Task description
Convert the records into a JSON array of strings with one string per line, and omit any blank lines.

───── Given information

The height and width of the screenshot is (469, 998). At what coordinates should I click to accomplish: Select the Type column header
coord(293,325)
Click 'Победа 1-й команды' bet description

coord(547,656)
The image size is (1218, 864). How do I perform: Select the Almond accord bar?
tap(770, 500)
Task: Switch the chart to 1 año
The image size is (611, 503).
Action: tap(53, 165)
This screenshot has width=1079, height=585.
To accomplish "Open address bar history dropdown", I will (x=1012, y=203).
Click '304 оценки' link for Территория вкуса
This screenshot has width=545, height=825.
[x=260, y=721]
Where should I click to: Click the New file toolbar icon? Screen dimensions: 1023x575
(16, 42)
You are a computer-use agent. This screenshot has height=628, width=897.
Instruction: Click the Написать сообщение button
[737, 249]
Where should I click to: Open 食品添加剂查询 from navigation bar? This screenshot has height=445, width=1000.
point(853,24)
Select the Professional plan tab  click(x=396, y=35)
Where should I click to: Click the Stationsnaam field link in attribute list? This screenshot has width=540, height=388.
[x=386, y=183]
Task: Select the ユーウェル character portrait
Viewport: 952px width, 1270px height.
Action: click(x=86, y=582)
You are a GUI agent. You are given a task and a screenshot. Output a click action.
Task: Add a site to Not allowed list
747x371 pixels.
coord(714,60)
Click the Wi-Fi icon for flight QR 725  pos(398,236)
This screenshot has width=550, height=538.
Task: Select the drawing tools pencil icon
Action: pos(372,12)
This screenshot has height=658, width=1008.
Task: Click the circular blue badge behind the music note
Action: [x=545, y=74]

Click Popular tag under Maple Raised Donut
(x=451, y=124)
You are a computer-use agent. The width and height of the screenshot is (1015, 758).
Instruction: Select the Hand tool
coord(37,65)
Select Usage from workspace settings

──────────

Correct output
[
  "The height and width of the screenshot is (469, 998). At what coordinates should I click to accomplish: Select the Type column header",
  "coord(293,325)",
  "Click 'Победа 1-й команды' bet description",
  "coord(547,656)",
  "The image size is (1218, 864). How do I perform: Select the Almond accord bar?",
  "tap(770, 500)",
  "Task: Switch the chart to 1 año",
  "The image size is (611, 503).",
  "Action: tap(53, 165)",
  "This screenshot has width=1079, height=585.",
  "To accomplish \"Open address bar history dropdown\", I will (x=1012, y=203).",
  "Click '304 оценки' link for Территория вкуса",
  "This screenshot has width=545, height=825.",
  "[x=260, y=721]",
  "Where should I click to: Click the New file toolbar icon? Screen dimensions: 1023x575",
  "(16, 42)",
  "You are a computer-use agent. This screenshot has height=628, width=897.",
  "Instruction: Click the Написать сообщение button",
  "[737, 249]",
  "Where should I click to: Open 食品添加剂查询 from navigation bar? This screenshot has height=445, width=1000.",
  "point(853,24)",
  "Select the Professional plan tab  click(x=396, y=35)",
  "Where should I click to: Click the Stationsnaam field link in attribute list? This screenshot has width=540, height=388.",
  "[x=386, y=183]",
  "Task: Select the ユーウェル character portrait",
  "Viewport: 952px width, 1270px height.",
  "Action: click(x=86, y=582)",
  "You are a GUI agent. You are given a task and a screenshot. Output a click action.",
  "Task: Add a site to Not allowed list",
  "747x371 pixels.",
  "coord(714,60)",
  "Click the Wi-Fi icon for flight QR 725  pos(398,236)",
  "This screenshot has width=550, height=538.",
  "Task: Select the drawing tools pencil icon",
  "Action: pos(372,12)",
  "This screenshot has height=658, width=1008.",
  "Task: Click the circular blue badge behind the music note",
  "Action: [x=545, y=74]",
  "Click Popular tag under Maple Raised Donut",
  "(x=451, y=124)",
  "You are a computer-use agent. The width and height of the screenshot is (1015, 758).",
  "Instruction: Select the Hand tool",
  "coord(37,65)",
  "Select Usage from workspace settings"
]